Твоя кожа превращается в стекло.
Она становится тонкой, бледной, почти прозрачной и на вид такой хрупкой — надави пальцем и проломится. Брызнет кровь и стекло растает. Как лёд. Твоя кожа холодная, как лёд, и совсем не греет. Под ней, наверное, чёрные пустоты. Я не знаю, что именно в них таится, но точно не плоть и кровеносные сосуды — нет там ничего человеческого, как и в тебе нет.
Я бы хотел, чтобы было. Я бы выстраивал на тебе города, множества и множества, пытался бы заселить их грёзами, мечтами и планами, и ведь получилось бы, вот только фундамента у нас с тобой нет и не было; ну какой дурак строит город на обрыве, на откосе — даже если бы всё сорвалось, я бы успел что-то спасти, но нужно было строить нас двоих на льду, под которым даже воды нет. Там ничего нет. Там лишь чёрный холодный космос: надави на грудь и проломится дыра в туманности и галактики, до краёв наполненные океанами плачущих звёзд, и вместо рёбер — орбиты чужих планет, вместо крови — пыль, вместо лёгких — газ, вместо сердца — коллапсар. А в глотке — безжизненный вакуум.

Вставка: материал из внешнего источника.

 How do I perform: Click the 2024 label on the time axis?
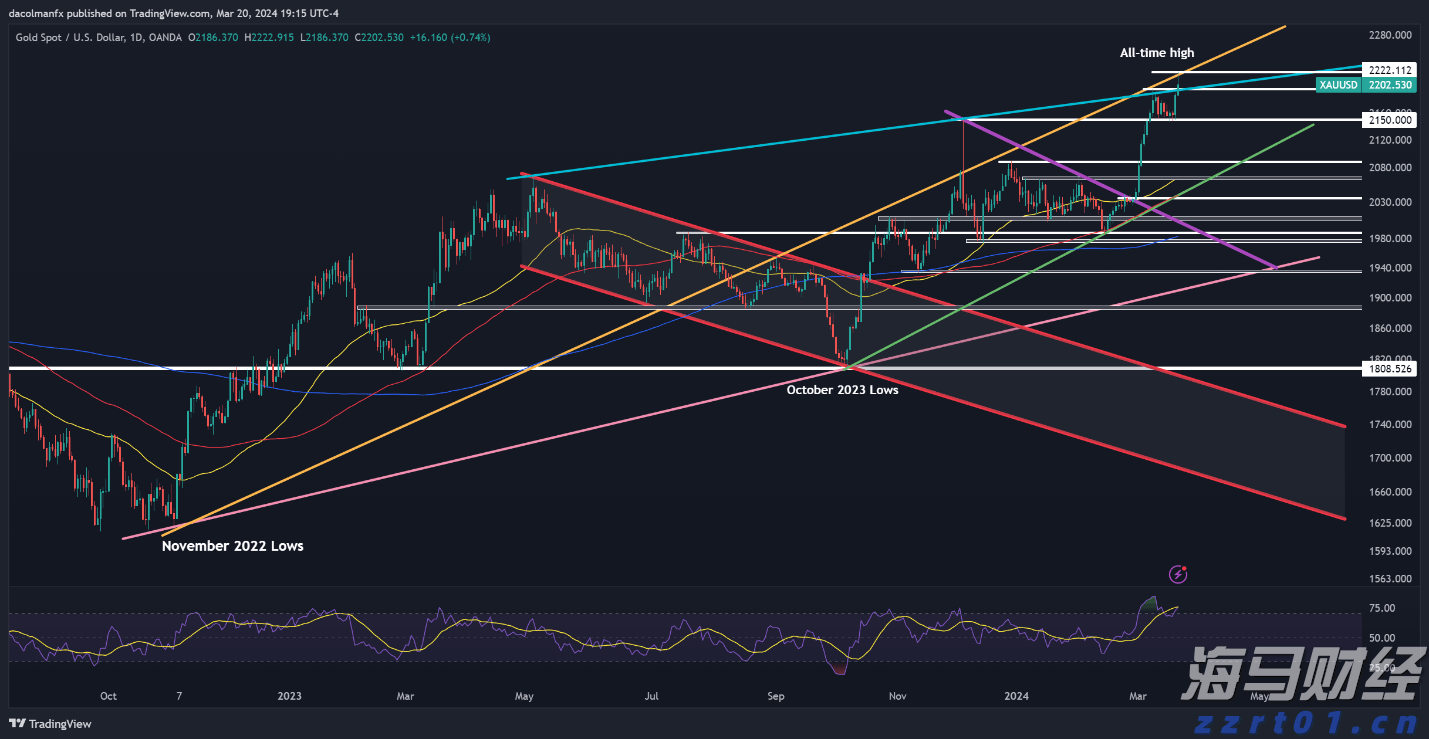1017,695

Я прижимаюсь щекой к твоему запястью, понимаю, что не нужно, что давно стоит уйти и захлопнуть за собой дверь, сломать замки, сжечь мосты и всё такое прочее из списка объектов под снос, но у тебя на ключицах покоится единственный город, который всё ещё живёт, живёт какой-то своей особенной жизнью и уже, кажется, не моей; у него глитчевое небо из нулей, а вместо звёзд там по ночам мигают лампочки, и населён он какой-то чудовищно правдоподобной имитацией души, оттого жуткой и чудовищной, потому что настоящей души у тебя нет и не было — ноль, который притворяется единицей, пустота, маскирующаяся под темноту, смерть, которая выдаёт себя за вечность. Красиво настолько, что глаз не отвести, стоит только посмотреть, и хочется реветь, как ребёнок, увидевший монстра в шкафу и испугавшийся, в самом деле, да только без монстров смысла жить нет, лучше пасть замертво от чужих демонов, чем вытягиваться нитями в бессмысленной мировой прялке, безысходно так, что только выть и остаётся. И город из стекла и чёрного шума равнодушно смотрит пустыми глазами-окнами твоих пигментных пятен россыпями и созвездиями, и фундамент ключиц поднимается в такт дыханию, и я чувствую, как от тебя веет холодом. Скоро твоя кожа действительно превратится в стекло, а коллапсар в груди — в чёрную дыру. Ты выдохнешь на меня неизбежностью, и я исчезну окончательно.
Отпусти меня.
Ну давай.
Ты ведь можешь.
Только ты и можешь.
*
Любовь ломается с каким-то неестественным звуком; отстранённо смотрит, как из его горла вырывается воздух, как будто ему проткнули лёгкое, смотрит, как расширяются зрачки от боли, как искажается лицо. Он вылетает из последних объятий города с воплем, эхом разлетающимся между домами из несбывшегося и неслучившегося, и в последний раз дотрагивается до грудины — крохотное пятно тепла оказывается последним, и прикосновение превращает кожу в стекло. Оно не выдерживает немыслимого веса, по улицам-магистралям-венам проходит волна, свет отключается ещё быстрее, чем стучит сердце, лампочки лопаются, с глитчевых небес падают полосы, нули и пиксели, город проламывает истончённый фундамент — и проваливается в никуда.
Подходит к окну.
С высоты видно, как он пересекает улицу и исчезает в зимнем безмолвии. С неба падает пепел.
Дышит на стекло, и оно запотевает, а пальцы снова и снова выводят на стекле знакомые очертания и мотки электропроводов.